6. How have changes in the economy impacted your work?

"Because so little is offered, I'm not sure yet."

7. If you perform beyond your region or overseas, how has that changed over time?

"It has improved for me since 2006 as people get to know who I am and what I do. I was able to get more opportunities and money but I think that is mostly through musicians and not promoters. There are some but not many reviews in their languages. Several times people have asked for information about me and I send it out and hear nothing back so now I don't do that."

8.How has technology and changes in the way music circulates impacted your work?

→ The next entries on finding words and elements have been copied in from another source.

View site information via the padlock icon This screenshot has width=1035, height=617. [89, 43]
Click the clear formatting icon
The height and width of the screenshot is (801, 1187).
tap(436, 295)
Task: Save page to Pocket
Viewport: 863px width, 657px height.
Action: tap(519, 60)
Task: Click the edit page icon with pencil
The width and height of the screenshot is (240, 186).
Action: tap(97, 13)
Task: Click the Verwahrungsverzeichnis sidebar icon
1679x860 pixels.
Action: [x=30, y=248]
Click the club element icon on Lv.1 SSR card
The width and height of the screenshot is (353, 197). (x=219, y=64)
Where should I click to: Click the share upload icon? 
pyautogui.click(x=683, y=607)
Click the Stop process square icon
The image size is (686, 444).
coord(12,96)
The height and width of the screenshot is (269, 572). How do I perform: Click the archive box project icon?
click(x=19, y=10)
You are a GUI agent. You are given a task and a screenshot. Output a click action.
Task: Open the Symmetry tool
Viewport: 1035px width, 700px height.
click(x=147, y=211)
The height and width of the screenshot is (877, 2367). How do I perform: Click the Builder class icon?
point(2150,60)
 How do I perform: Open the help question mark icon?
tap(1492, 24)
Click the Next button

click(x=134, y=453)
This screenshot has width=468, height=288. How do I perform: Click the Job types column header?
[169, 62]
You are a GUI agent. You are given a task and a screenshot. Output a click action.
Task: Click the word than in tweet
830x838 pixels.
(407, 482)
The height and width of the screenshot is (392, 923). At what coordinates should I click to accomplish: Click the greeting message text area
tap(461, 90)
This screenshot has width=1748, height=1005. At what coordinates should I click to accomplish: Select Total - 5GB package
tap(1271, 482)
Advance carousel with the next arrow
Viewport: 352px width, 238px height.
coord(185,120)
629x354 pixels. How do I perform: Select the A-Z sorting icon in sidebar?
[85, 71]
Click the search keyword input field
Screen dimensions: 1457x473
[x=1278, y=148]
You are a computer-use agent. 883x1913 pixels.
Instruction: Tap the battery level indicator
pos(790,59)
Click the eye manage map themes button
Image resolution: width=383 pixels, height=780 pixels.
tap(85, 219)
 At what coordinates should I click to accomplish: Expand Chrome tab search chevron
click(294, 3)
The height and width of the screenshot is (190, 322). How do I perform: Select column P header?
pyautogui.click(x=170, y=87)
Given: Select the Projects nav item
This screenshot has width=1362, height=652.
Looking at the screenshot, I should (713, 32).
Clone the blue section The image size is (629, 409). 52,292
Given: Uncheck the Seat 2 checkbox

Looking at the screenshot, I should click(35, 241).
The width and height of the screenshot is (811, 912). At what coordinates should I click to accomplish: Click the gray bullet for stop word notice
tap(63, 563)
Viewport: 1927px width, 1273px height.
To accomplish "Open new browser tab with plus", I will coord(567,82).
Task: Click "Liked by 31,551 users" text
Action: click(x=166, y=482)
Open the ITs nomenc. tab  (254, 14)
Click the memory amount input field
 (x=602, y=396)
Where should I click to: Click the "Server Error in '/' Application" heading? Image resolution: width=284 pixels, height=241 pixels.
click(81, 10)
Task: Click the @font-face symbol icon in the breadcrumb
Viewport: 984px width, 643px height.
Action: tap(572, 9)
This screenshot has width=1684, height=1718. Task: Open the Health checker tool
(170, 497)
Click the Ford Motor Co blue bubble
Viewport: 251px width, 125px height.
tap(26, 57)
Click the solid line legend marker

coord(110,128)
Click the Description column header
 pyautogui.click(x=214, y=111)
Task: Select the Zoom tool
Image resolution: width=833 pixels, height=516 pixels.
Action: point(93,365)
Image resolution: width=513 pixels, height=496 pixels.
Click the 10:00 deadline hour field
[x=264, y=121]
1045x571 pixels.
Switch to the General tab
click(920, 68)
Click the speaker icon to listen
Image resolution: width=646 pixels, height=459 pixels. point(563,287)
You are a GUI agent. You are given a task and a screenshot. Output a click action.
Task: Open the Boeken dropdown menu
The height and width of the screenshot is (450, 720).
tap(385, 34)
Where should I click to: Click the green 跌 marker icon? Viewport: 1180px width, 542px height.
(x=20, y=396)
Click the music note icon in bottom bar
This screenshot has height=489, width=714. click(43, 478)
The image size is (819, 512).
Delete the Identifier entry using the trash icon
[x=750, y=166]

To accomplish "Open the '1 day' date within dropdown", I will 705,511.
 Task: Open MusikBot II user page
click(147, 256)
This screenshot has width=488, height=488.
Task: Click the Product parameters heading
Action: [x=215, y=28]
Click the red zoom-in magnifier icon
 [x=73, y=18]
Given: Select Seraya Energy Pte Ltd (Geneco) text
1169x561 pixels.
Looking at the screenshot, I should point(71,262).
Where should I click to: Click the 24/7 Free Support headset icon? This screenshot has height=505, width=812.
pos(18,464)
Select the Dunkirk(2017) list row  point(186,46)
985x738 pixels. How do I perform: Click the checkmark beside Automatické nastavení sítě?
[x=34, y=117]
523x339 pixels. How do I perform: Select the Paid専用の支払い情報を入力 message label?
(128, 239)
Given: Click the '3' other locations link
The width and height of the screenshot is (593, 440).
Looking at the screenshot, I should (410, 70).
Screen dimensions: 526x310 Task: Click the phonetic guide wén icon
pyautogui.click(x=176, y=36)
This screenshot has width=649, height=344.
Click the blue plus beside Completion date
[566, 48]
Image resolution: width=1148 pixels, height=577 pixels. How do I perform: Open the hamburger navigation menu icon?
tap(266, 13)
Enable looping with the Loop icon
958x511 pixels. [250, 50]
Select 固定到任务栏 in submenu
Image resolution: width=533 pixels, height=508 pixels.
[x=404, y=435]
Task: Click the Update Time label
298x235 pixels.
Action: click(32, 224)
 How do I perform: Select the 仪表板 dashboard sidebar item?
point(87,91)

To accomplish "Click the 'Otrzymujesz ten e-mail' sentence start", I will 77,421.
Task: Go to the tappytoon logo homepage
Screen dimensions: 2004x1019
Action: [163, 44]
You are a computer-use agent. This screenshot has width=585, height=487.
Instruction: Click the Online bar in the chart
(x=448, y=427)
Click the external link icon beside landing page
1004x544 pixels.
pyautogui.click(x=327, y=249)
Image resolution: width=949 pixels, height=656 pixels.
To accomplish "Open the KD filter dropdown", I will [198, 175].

"The internet seems to have made my career in some ways, but that can be deceptive as internet presence does not always translate into high paying gigs. Ayler records in Sweden has been good to me and has brought some reviews. As you know the-improvisor has been online for over 10 years now."

9. Describe your current and potential future projects and collaborations along with things you would like to do.

"I have no special plans other than the projects I am currently working. I have generally led my own groups. Its only recently that people have asked me to do things. When I return from Europe I would like to perform an electric concept that I've been working on with Laurence.

It seems to stem back to 1992 when I was doing some electronic music with Laurence Cook and Marc Leibowitz. We were using a casio sampler and also an old patch analog moog snythesizer with amplified acoustic guitar and piano. One other project I want to finally get to is solo piano. I'm creating sketches for this and I am using several drawing/paintings by Linda Clave."